- Stated goal 1 -
Translate this sentence from the cloud pricing discussion into Spanish: "Shopping around is the only way to get the best prices."
- Stated goal 2 -
Answer these questions using the cloud pricing discussion:
(a) What monthly price does the commenter who moved to kimsufi pay?
(b) On ARM instances, what does a vCore correspond to?
(c) Which two locations does one commenter say limit the use of OVH?

- Passage -
________________________________________
No one has been fired for choosing AWS.


Hypothesis: the big three US cloud providers are not really trying to be competitive in the European market. Their EU datacenters price in the convenience of a consistent dev/ops story when a US company extends its primarily US footprint into Europe. They are a bad deal for entirely European ops, but this story doesn’t generalize to the US. US dedicated server pricing is much closer to cloud pricing.


Great write-up, and I've got to say that the biggest takeaway from it, for me, is that the cloud pie has more sections than I thought it did. Well, I guess in the back of my mind I knew there were quite a few providers, but I never paid serious attention.

From now on, I'll make a conscious effort of at least taking a look beyond the most popular providers (and Heroku), and not just for the sake of cutting costs.


Amazon hides a lot of extra paid features that are free in dedicated servers. I got cut by their practices of hiding prices while trying to experiment with "free-tried" someone recommended me. Amazon made it really easy to subscribe to paid features. After first $50 bill I moved to kimsufi where I have more memory, disk, transfer and public addresses for €5/monthly.


I felt there are several important things missing in the article, and things that not mentioned in the 160 comments so far.

AWS listed Rate are literally for small fish. Which is the stage you get your $100K / 1% of your Investment. In the 10x example, let say $1M, you should start asking for discount. And it could range anywhere from 20% to much higher. Compared to OVH which is already offering at a very low price. The price stays the same at scale.

Amazon are also going full steam ahead with their own ARM instances, and those offering are 20% cheaper listed already. And in many cases they even perform better per vCore than Intel. On x86 instances vCore is a Thread, while on ARM instances vCore is an actual Core. ( Assuming your Apps works with ARM. )

Network quality - OVH, DO, Linode, none of them are any where near as good as AWS in terms of Network connection speed, routing and capacity. And this is something you can recreate with other IaaS such as OVH.

All this brings AWS to a much lower multiple of OVH. And then you add up all the extra benefits such as easier to hire, Resume Driven Development, Asset vs Lease Tax Break / Financial Engineering etc.

I really do wish Google and Microsoft brings in more competition though. As the author mentioned he was surprised with no single monopoly. Because the market is growing faster than all of these HyperScaler can handle. Intel has been selling as many Server CPU as they could Fab them.


I’m surprised no one has mentioned the number of data centers that AWS offers. Good luck using OVH anywhere but France/US east coast.


If all you need is a few VMs, then there's no real reason you have to be stuck on a single provider. If OVH only has servers on the east coast, then you find another provider for the west coast. I've never used OVH, but I doubt creating an account with them (and other providers) is difficult. Shopping around is the only way to get the best prices.
________________________________________
Item position entries
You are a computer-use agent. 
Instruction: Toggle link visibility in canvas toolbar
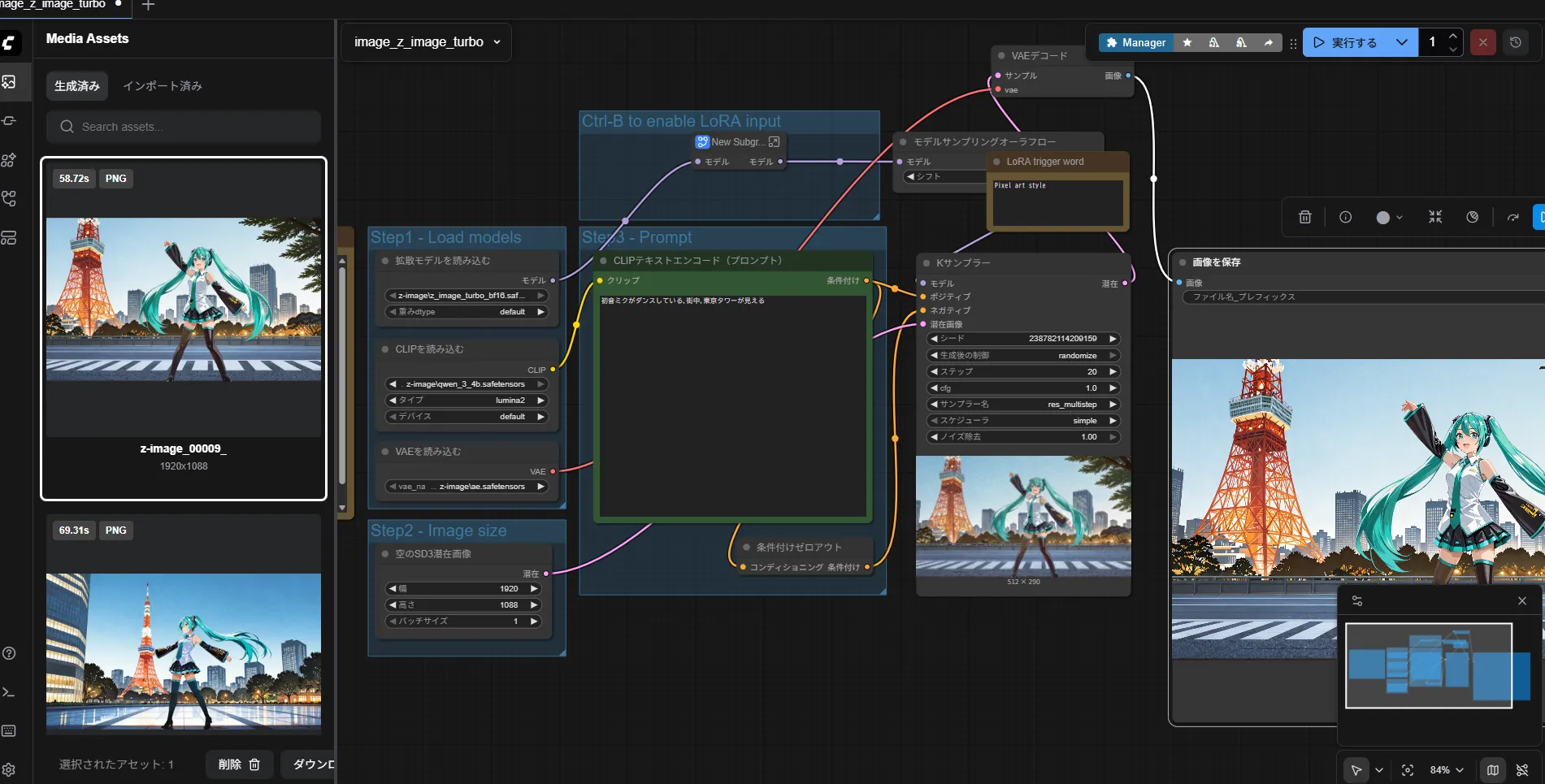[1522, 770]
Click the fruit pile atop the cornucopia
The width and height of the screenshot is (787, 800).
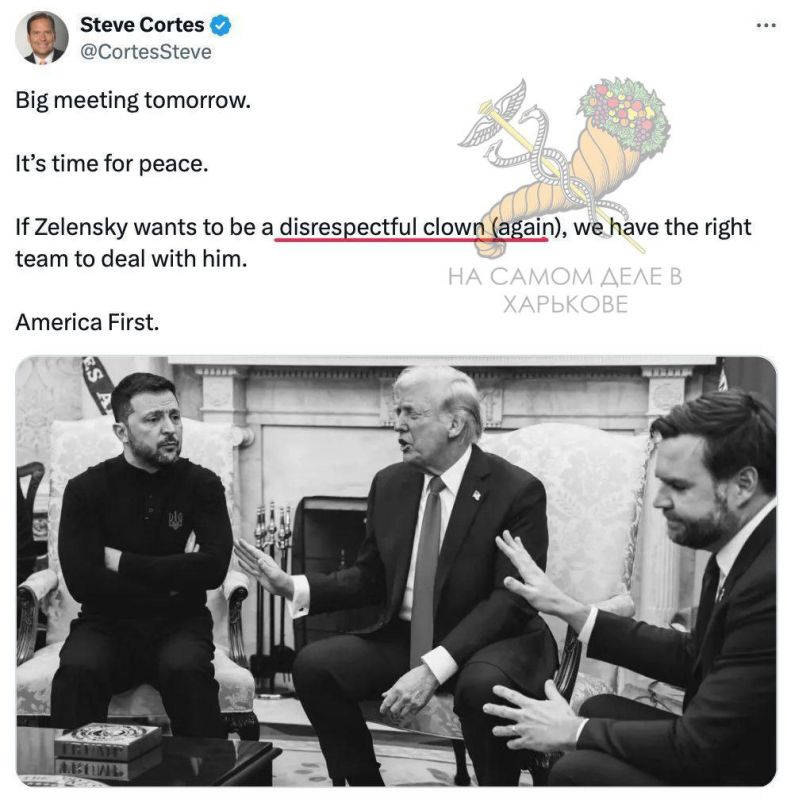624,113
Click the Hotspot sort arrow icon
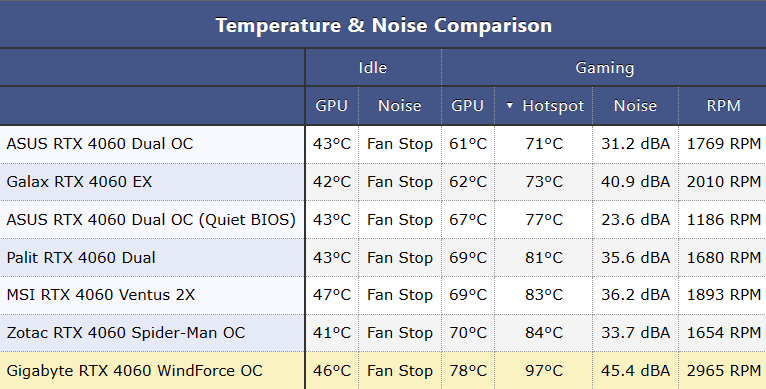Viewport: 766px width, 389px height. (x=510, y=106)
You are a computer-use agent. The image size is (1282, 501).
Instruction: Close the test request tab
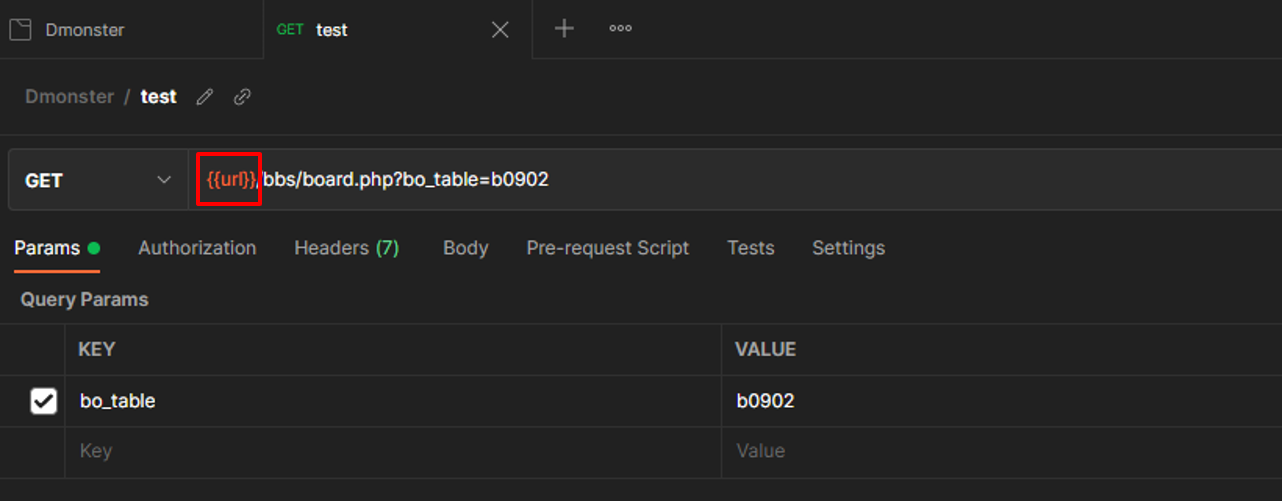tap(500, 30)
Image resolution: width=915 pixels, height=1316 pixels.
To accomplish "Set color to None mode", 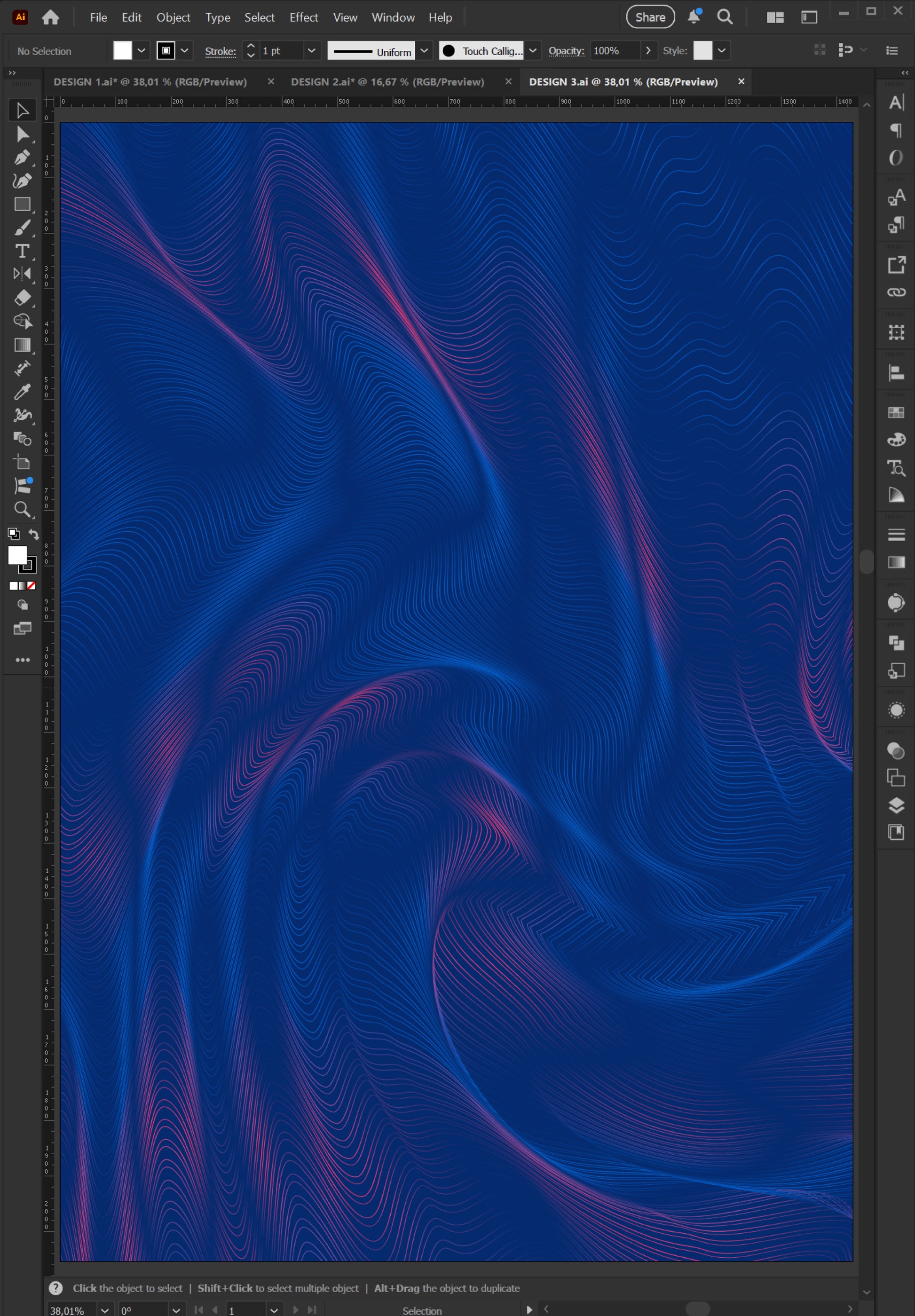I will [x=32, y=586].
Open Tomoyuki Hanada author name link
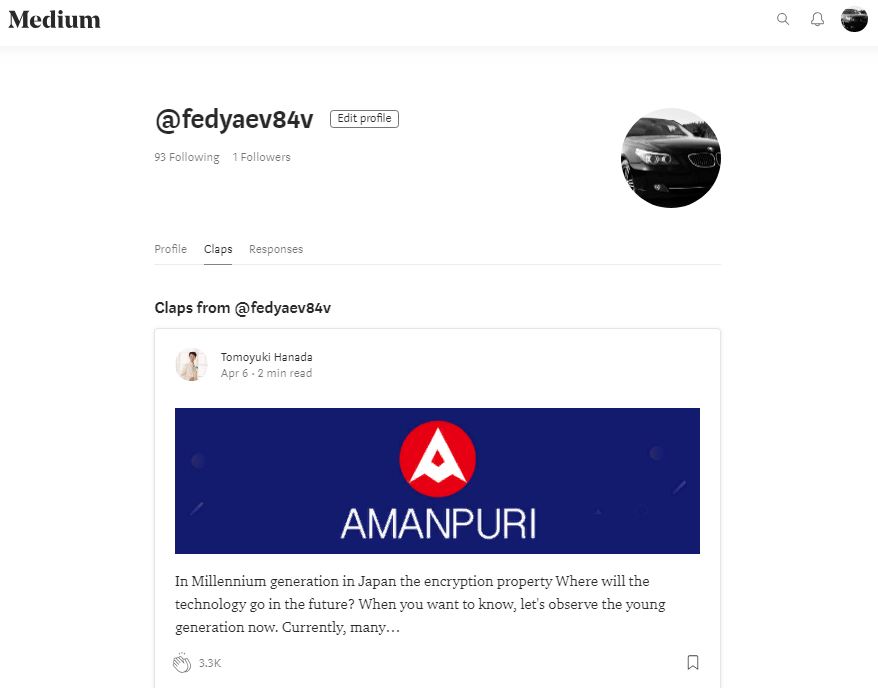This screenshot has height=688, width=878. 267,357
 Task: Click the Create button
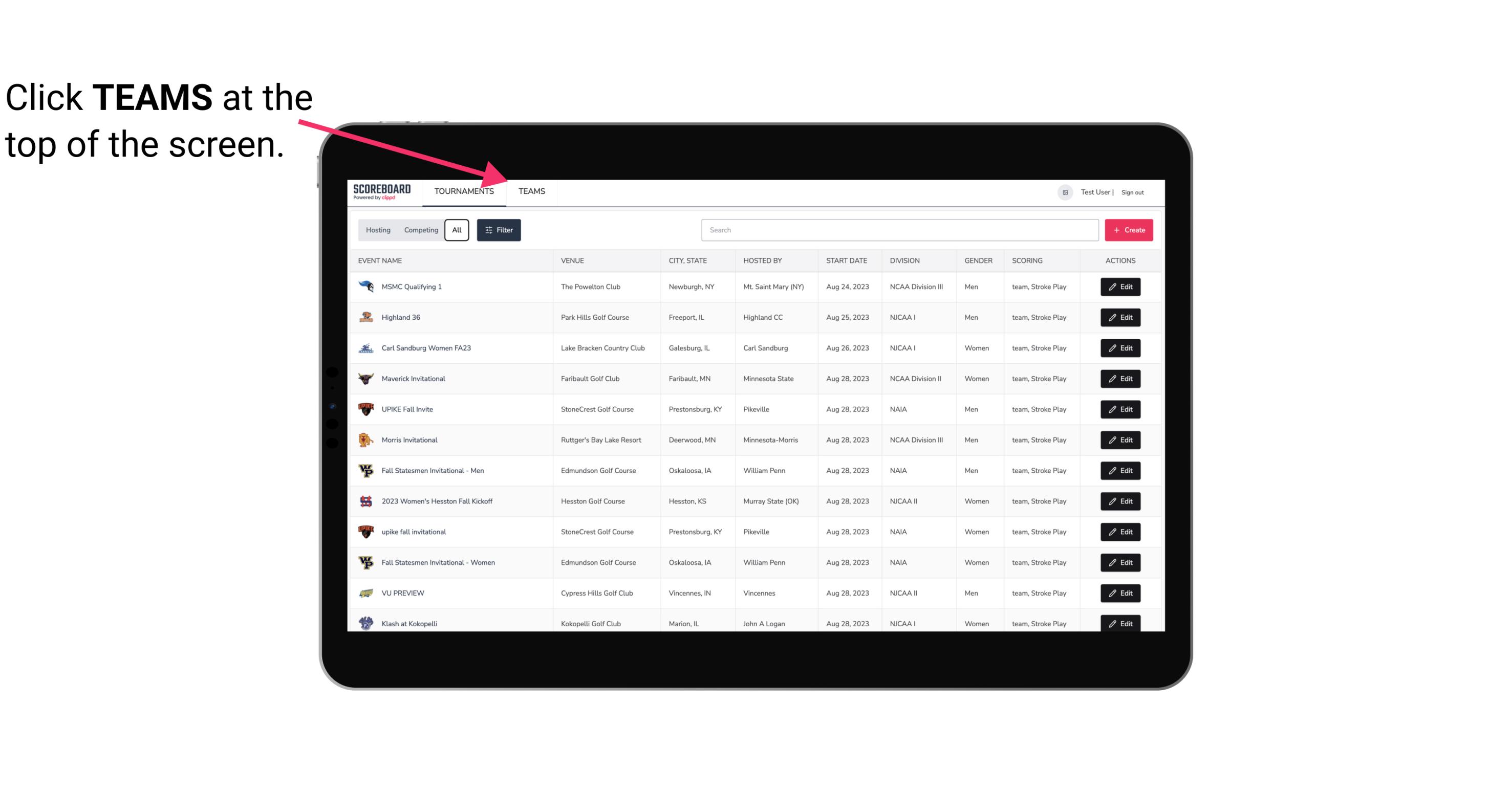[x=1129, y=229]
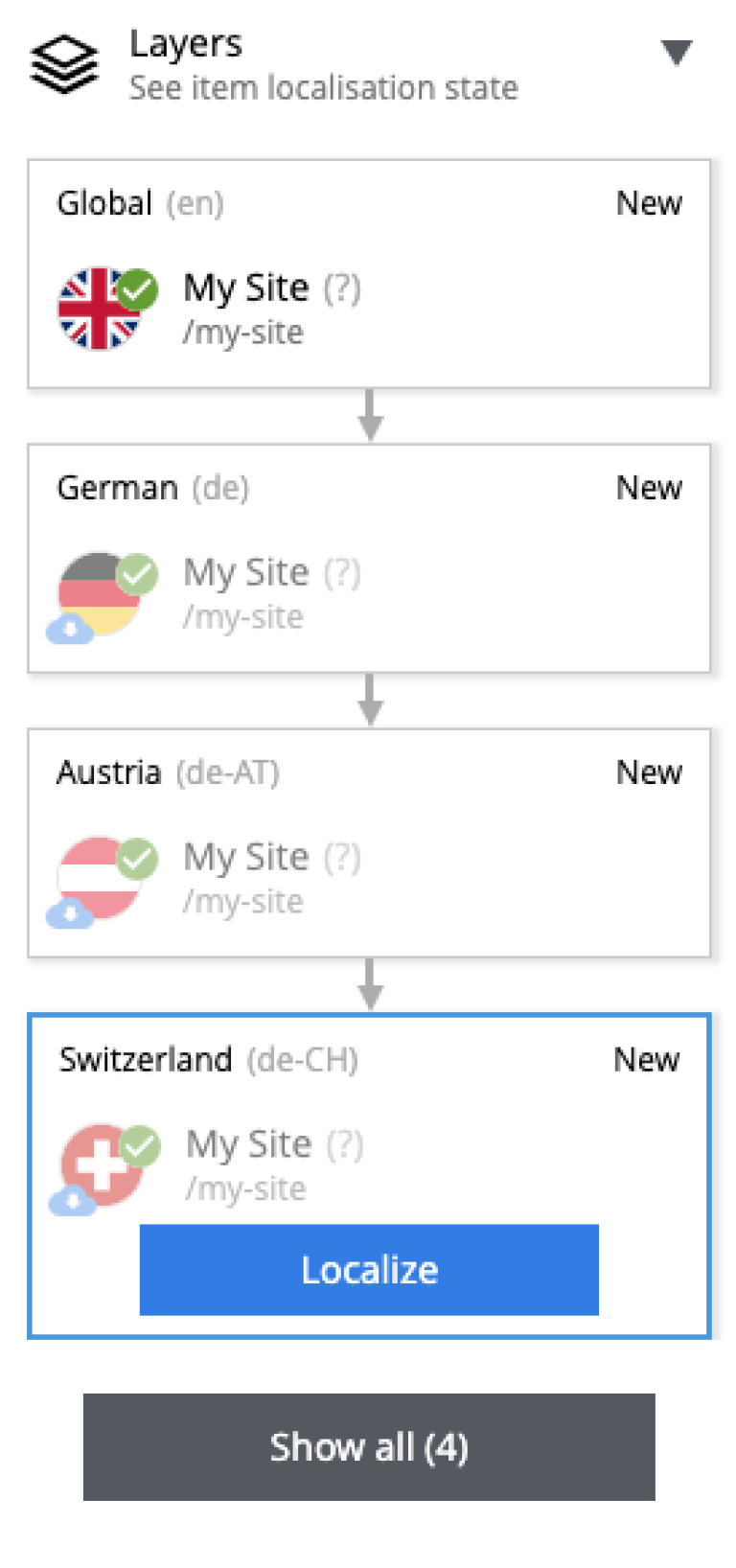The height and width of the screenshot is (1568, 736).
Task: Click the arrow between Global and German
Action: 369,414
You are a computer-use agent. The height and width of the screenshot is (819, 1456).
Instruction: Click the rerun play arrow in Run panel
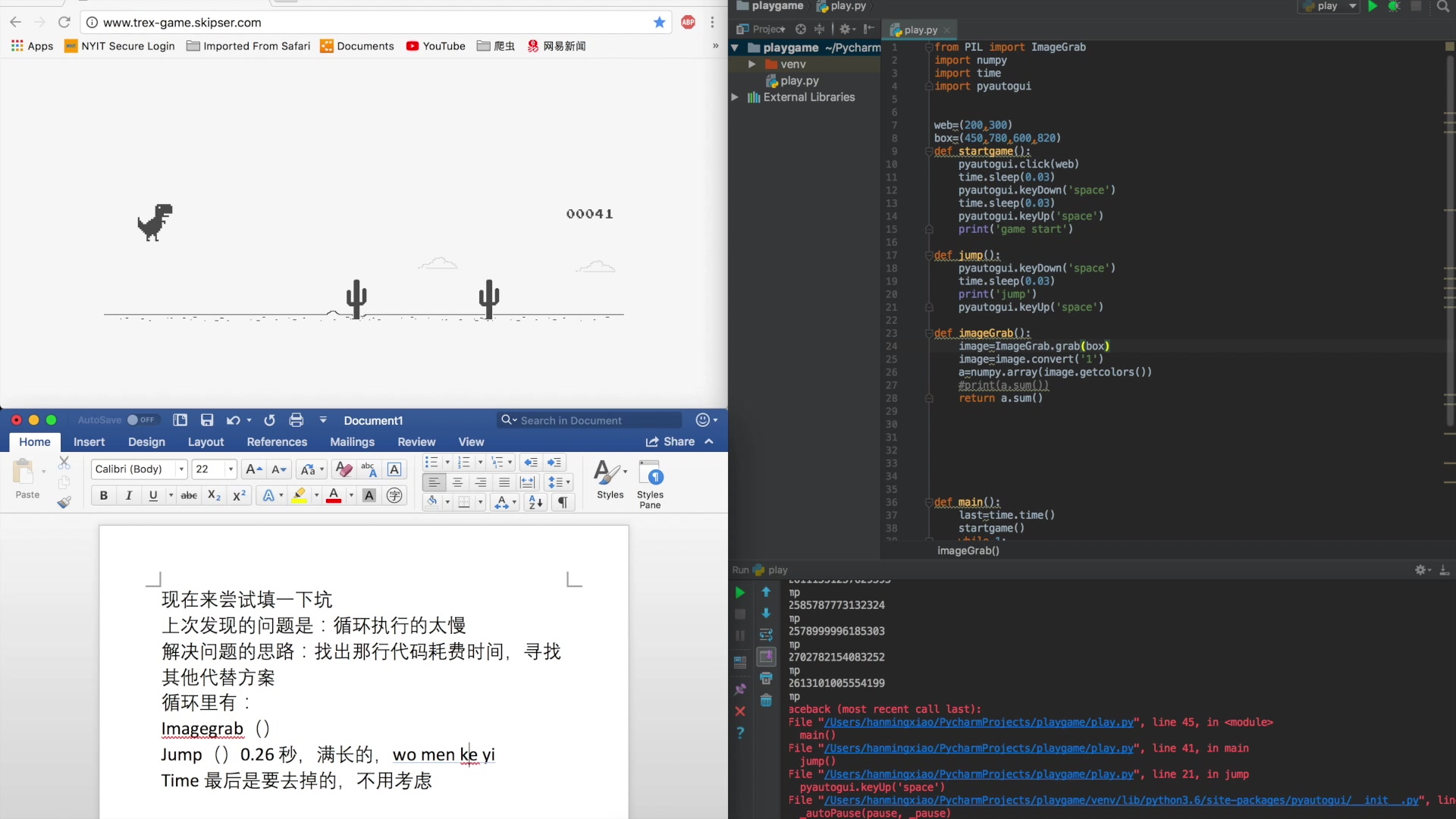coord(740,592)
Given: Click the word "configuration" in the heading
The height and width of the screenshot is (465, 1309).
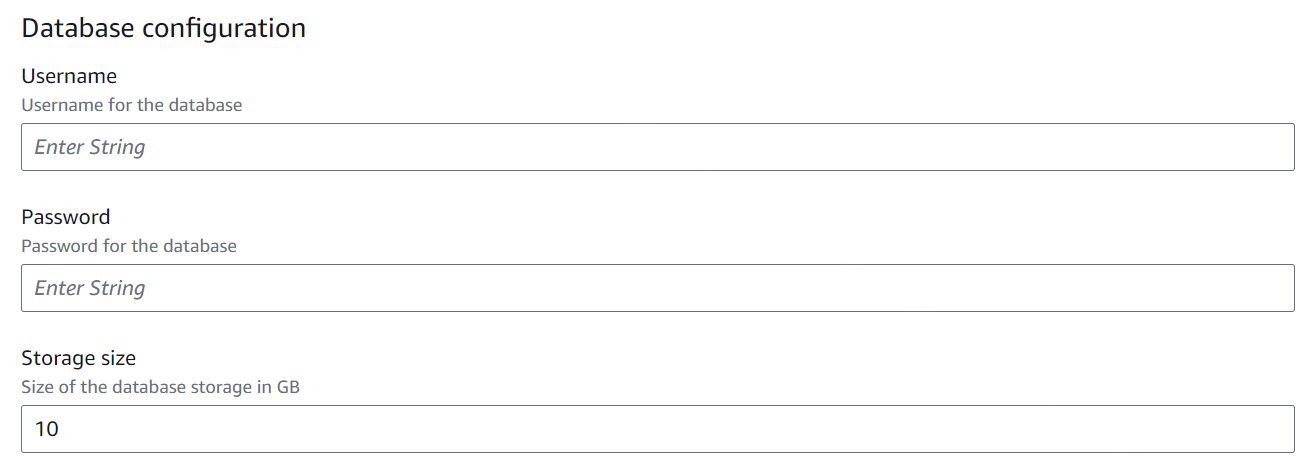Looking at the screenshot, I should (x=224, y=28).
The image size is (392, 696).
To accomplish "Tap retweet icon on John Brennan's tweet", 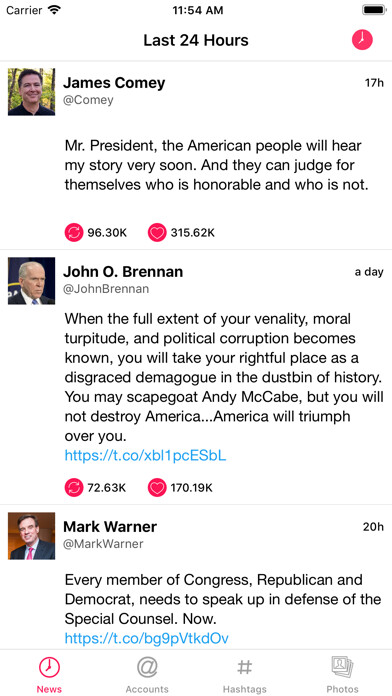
________________________________________
- Complete answer 1 -
Comparar entre proveedores es la única manera de obtener los mejores precios.

- Complete answer 2 -
(a) €5 per month.
(b) An actual core.
(c) France and the US east coast.